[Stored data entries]
☆ ☆ ☆ ☆
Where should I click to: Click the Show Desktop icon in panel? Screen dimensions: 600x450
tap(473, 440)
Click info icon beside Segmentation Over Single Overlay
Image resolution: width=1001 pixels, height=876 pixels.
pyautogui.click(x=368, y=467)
☆ ☆ ☆ ☆
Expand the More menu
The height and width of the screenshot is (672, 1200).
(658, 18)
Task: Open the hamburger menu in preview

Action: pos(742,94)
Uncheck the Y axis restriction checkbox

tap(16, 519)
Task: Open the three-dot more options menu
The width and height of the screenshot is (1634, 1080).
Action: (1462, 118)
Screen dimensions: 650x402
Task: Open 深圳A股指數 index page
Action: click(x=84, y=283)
☆ ☆ ☆ ☆
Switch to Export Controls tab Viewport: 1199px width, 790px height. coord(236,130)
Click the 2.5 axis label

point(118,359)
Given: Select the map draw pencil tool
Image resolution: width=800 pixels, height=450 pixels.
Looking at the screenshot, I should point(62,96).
☆ ☆ ☆ ☆
*Problem description*:
Find the line with "Task: Open the hamburger menu in preview" in the entries above. Retype it and each line after it, exactly, through the line with "Task: Open the three-dot more options menu", and stop there.

*Exercise output*:
Task: Open the hamburger menu in preview

Action: pos(742,94)
Uncheck the Y axis restriction checkbox

tap(16, 519)
Task: Open the three-dot more options menu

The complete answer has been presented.